(To do) Your copy must start with the line containing "1485x812 pixels. How" and end with the last line of the entries, matching them exactly and leaving out every picture.

Saved entries
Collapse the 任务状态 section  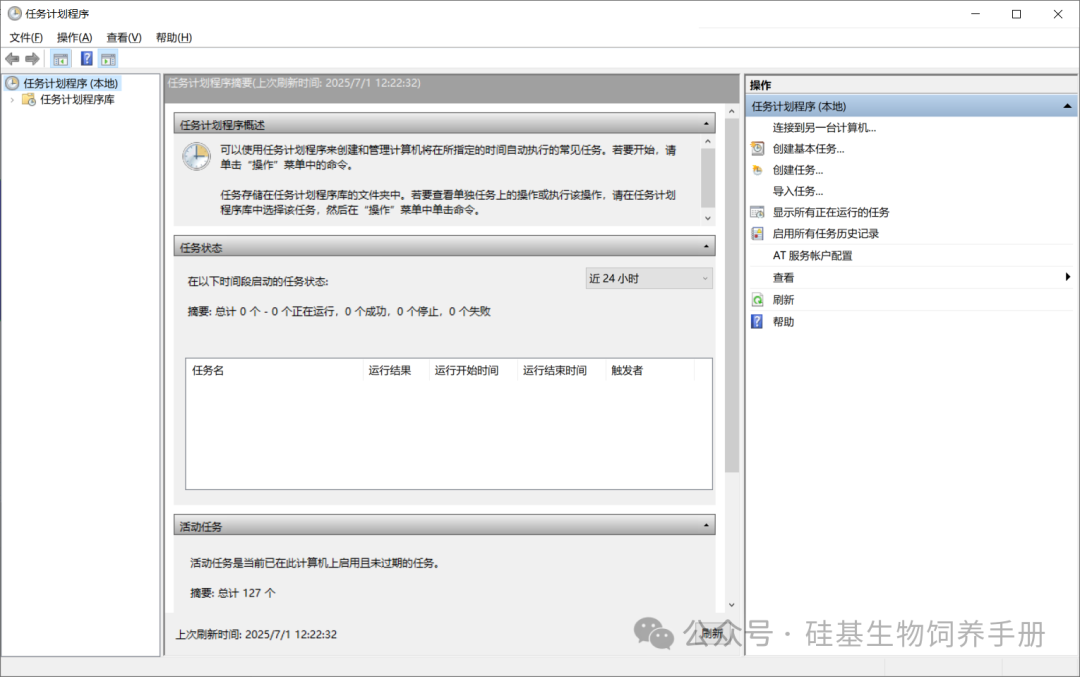(707, 246)
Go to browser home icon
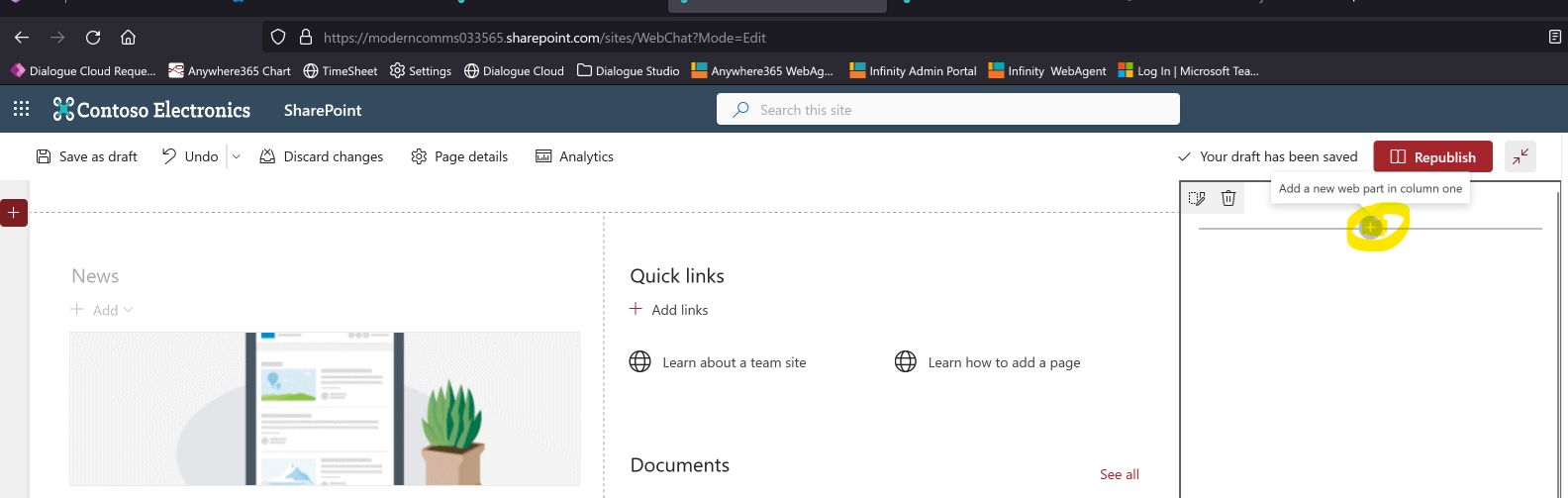 (x=128, y=38)
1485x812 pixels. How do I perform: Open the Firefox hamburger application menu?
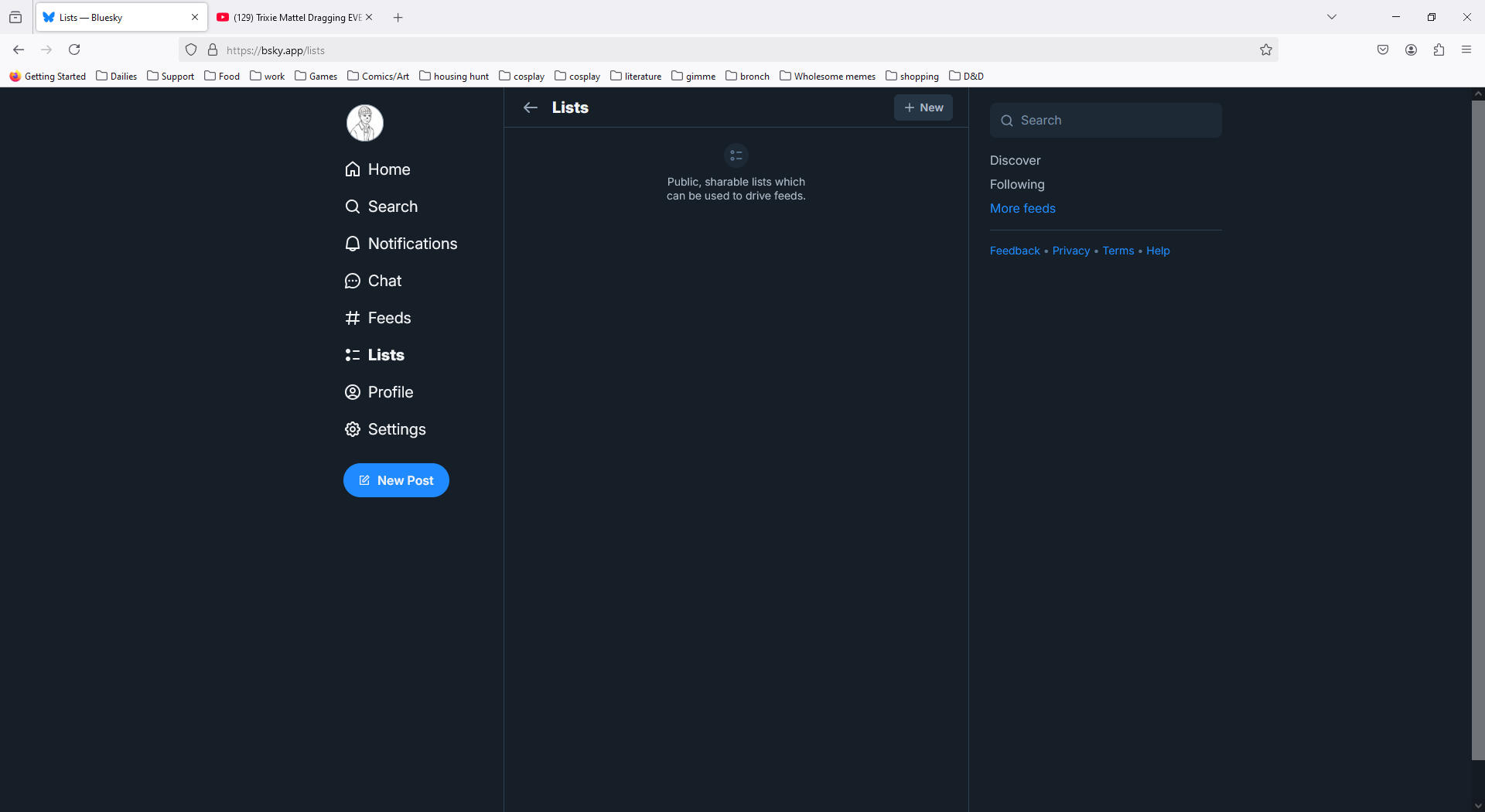tap(1466, 50)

(Expected answer)
1485x812 pixels. How do I perform: Open the Firefox hamburger application menu?
tap(1466, 50)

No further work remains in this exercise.